EXTRACT TO READ:
· · · · · · ·
1. Know (knowledge):
• The science of sound as a phenomenon
• The physical properties and behavior of sound waves
• The difference between longitudinal and transverse waves
• The role of compression and rarefaction in wave mechanics
2. Mastery Objective:
• Students will be able to explain the science behind sound waves by conducting hands-on activities.

## Materials Needed for this Lesson:

• 2 medium sized bowls
• Plastic wrap
• A metal coil, such as a Slinky®
• 1 cup of sugar, salt, or sand
• A tuning fork (the larger the better)
• A large baking pan
• A large wooden spoon
• Water
• A small piece of string or yarn

## Preparation:

1. Create the following stations where students will conduct activities related to sound waves:

## Motivational Activity:

1. Play Clip 1, Introducing the Mickey Hart Band, which showcases musicians working with percussionist Mickey Hart. Direct students to pay attention specifically to the instruments in the video, and the ways they are performed.
2. After watching the video, and together as a class, create a list of the instruments featured in the clip. Then, go through the list and ask students to try their best to describe how each instrument is played. Finally, ask students:
• Based on the observations we made on the board, how are these instruments being “activated” (played) to produce sound? Were they all activated in the same way, or a different way?
• Using physics or motion, how could you describe how each instrument is activated to make sound?
3. Display Image 1, Definition of “Sound” and ask a student to read the definition aloud for the class.
4. Return to the list the class created and ask students:
• How did each of these instruments create vibration? (Play Clip 1 again if needed.)

## Procedure:

1. Inform students that they will be exploring the science of sound: how it operates, and how it is explained and represented scientifically and mathematically.
2. Explain to students that to understand the science of sound, they will first have to understand the physical principles of sound by conducting a variety of activities and making observations. Direct students to go to the stations around the classroom (students can either volunteer to go to a particular station or be assigned to one). Explain to students that at each station they will be conducting activities and answering the questions as described in each station handout:
• Station 1: Drum/Vibrating Membrane Activity
• Station 2: Coil Spring Wave Simulation Activity
• Station 3: Tuning Fork and Water Activity
3. Have students share with the class what they observed as a group by providing the answers they gave for the handout questions. Ask students:
• What might these activities say about the nature of sound waves, or waves in general?
• In each activity, you could visually experience the effects of sound waves. After having seen waves in operation, what might be some ways to measure waves? What variables exist that change the effects of sound waves? (If helpful, provide a list of student answers on the board). (Note: If this lesson is broken into two class sessions, this is an ideal place to end the first session.)
4. Explain to students that the class will summarize what they learned while doing the activities using a graphic organizer. Pass out Handout – Longitudinal Vs. Transverse Wave Graphic Organizer to each student. Encourage students to take notes in the organizer as they learn about the science of sound in class.
· · · · · · ·
DIRECTION: Quote the part of the sound waves lesson plan between "1. Inform students" and "scientifically and mathematically.", inclusive.
· · · · · · ·
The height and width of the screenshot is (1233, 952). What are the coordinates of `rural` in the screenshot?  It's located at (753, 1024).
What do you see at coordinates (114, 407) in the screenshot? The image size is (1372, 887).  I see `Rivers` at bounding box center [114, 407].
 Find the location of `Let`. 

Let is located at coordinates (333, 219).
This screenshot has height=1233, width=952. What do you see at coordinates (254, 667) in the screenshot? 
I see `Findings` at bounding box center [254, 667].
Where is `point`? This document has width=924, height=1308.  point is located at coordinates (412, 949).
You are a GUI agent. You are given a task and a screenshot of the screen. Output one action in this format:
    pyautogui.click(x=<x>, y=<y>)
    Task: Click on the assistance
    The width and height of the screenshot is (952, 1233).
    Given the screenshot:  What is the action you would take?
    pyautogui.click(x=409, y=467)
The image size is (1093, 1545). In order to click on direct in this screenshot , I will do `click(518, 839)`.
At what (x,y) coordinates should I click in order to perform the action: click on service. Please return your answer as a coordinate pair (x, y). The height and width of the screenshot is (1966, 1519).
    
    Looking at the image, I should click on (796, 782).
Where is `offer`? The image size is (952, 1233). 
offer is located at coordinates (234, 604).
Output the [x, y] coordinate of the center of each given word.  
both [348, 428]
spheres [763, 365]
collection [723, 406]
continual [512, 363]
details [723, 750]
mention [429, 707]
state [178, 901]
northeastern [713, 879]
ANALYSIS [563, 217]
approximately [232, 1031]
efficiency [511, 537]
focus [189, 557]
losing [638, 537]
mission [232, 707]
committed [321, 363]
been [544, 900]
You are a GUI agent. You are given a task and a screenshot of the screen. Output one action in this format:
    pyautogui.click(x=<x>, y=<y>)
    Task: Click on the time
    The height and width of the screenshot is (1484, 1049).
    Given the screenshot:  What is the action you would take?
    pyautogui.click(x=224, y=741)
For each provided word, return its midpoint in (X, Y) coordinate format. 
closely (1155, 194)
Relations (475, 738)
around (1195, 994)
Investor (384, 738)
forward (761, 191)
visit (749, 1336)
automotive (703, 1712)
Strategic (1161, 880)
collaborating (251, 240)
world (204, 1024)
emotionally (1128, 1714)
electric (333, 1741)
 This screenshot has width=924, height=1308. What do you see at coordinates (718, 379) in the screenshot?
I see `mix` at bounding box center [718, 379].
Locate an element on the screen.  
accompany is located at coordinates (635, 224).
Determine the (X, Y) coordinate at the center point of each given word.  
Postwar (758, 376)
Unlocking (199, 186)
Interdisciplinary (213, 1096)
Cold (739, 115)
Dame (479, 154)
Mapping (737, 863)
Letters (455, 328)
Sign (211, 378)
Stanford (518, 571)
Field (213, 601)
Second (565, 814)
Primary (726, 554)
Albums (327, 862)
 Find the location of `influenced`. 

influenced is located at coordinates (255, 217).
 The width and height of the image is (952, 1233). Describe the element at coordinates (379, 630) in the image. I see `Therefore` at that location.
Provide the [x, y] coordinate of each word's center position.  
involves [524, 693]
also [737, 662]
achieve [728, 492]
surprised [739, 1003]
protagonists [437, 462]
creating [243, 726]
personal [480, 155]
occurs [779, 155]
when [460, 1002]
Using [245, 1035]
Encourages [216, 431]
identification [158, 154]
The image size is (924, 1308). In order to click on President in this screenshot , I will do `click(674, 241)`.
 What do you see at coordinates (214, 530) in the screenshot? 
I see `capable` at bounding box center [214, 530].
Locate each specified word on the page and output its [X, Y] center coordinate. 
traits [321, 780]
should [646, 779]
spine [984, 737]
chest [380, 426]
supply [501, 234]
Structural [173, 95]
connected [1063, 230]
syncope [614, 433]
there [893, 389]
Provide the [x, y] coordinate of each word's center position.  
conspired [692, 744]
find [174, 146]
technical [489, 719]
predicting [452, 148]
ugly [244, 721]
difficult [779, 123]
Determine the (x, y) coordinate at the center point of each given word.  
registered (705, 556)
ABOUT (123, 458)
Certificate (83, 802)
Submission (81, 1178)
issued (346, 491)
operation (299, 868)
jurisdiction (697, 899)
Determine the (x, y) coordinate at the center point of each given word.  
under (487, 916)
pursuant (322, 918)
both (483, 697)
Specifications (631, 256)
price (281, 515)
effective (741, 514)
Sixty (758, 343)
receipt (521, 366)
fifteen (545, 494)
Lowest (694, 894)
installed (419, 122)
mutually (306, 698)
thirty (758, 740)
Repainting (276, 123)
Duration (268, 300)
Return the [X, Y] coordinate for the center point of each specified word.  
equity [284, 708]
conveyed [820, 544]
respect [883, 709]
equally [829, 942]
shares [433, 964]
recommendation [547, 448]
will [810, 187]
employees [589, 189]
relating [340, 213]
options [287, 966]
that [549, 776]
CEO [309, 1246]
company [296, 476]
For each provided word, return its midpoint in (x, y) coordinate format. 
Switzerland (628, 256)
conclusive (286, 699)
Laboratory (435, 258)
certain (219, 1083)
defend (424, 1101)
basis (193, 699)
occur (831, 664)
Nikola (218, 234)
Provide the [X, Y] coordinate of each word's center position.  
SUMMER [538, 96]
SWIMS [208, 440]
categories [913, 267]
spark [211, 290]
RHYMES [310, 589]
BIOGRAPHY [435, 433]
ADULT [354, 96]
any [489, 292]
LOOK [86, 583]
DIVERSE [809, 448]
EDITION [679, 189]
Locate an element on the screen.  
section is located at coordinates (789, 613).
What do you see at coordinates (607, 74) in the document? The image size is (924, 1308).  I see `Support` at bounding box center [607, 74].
· · · · · · ·
WRITTEN ANSWER:
1. Inform students that they will be exploring the science of sound: how it operates, and how it is explained and represented scientifically and mathematically.